Posted on Wednesday, February 25th, 2009 by Hunter Stephenson
Earlier today, /Film’s Brendon Connelly reported on a new Matt Damon movie based loosely on a short story by one of the most important and precocious authors of all time, Philip K. Dick, and now, well, THIS. Columbia Pictures and producer Neal H. Moritz (I Am Legend, The Green Hornet, The Skulls III) have tossed Paul Verhoeven‘s Total Recall on the remake block under the pretense that today’s leaps in special effects will make it worthwhile. What, no 3D bait? No news on a director or writer. The original 1990 film starred Arnold Schwarzenegger and Sharon Stone and is regarded as an above-par and faithfully bonkers adaptation of the late sci-fi writer’s short story “We Can Remember It For You Wholesale.” We can still remember it pretty well via Netflix or Wikipedia, thanks anyway.
Set in 2084, Schwarzenegger’s highly quotable character finds himself entrapped in one of Dick’s proto-counterfeit unrealities after an implanted dream vacation to Mars causes an apparent schizoid break (or did it)?

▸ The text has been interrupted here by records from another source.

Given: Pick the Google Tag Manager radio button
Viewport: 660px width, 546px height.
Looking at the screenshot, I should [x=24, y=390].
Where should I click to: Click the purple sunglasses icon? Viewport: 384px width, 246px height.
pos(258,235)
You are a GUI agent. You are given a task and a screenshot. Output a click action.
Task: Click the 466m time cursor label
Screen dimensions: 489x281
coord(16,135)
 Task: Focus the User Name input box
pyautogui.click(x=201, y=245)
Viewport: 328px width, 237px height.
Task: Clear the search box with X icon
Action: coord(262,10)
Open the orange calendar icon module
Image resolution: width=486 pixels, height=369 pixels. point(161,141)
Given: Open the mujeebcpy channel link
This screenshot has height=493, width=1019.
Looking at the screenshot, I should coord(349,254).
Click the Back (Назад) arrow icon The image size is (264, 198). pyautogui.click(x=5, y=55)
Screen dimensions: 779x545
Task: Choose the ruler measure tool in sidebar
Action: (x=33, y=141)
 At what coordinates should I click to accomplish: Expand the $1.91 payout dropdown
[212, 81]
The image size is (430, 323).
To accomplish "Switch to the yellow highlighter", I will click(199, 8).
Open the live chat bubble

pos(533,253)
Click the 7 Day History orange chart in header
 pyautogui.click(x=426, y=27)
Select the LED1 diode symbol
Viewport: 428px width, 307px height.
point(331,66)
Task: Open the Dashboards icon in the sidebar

In typical Verhoeven fashion, the R-rated film doesn’t veer away from sexuality (look man, three boobs!) or violence, and proved to be a big hit for its time.
So yeah, rehashing sci-fi that was already creatively successful and provocative is just the lowest of the low, and counterproductive to the what the genre and PKD—which Hollywood usually guts for brainless action exercises—adds to society, thought and culture. But there’s something dark, ironic and guiltily enjoyable about witnessing PKD’s previously adapted and chaotic works getting adapted again and again and again.
Update: /Film commenter, Octoberist, points out that Moritz’s production company is called Original Films. Oy vey.